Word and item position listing
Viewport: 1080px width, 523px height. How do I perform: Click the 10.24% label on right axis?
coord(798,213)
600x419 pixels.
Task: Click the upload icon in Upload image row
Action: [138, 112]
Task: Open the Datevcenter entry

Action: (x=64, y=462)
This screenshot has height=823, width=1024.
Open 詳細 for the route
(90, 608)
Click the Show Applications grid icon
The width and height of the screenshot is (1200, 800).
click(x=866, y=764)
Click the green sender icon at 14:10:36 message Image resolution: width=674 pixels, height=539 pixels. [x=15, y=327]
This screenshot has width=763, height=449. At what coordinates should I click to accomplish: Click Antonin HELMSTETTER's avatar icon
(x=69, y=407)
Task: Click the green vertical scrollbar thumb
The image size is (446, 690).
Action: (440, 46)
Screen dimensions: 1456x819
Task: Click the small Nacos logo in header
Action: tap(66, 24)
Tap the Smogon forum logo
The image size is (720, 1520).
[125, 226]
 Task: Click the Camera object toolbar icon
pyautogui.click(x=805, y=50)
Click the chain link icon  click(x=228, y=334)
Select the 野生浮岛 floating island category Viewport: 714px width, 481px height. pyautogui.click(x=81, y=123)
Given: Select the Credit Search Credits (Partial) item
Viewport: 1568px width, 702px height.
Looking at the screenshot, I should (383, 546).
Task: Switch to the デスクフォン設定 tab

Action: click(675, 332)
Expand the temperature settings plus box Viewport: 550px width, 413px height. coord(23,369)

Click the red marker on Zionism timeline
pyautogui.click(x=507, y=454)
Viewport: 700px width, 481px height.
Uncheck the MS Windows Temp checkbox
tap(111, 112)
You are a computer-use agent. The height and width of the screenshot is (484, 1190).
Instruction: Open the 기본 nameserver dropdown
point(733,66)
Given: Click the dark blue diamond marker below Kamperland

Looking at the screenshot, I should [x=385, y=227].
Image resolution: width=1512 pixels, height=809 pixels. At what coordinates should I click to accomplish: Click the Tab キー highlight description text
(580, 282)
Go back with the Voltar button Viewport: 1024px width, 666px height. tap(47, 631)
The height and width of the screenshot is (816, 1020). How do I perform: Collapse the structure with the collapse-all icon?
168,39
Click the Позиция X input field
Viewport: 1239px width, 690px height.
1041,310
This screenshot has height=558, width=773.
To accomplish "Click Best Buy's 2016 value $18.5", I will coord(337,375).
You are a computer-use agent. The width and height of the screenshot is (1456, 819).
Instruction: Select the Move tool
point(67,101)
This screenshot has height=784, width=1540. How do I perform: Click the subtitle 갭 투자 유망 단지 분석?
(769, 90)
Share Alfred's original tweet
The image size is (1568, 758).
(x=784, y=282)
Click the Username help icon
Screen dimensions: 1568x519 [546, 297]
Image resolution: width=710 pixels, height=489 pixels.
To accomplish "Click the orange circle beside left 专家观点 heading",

Written task> Rewrite the listing from the line with "Task: Click the Camera object toolbar icon" up to and including the line with "Looking at the screenshot, I should (383, 546).", switching "chain link icon" to "paperclip icon" and leaving everything else unchanged. Return only those lines.

Final result>
 Task: Click the Camera object toolbar icon
pyautogui.click(x=805, y=50)
Click the paperclip icon  click(x=228, y=334)
Select the 野生浮岛 floating island category Viewport: 714px width, 481px height. pyautogui.click(x=81, y=123)
Given: Select the Credit Search Credits (Partial) item
Viewport: 1568px width, 702px height.
Looking at the screenshot, I should (383, 546).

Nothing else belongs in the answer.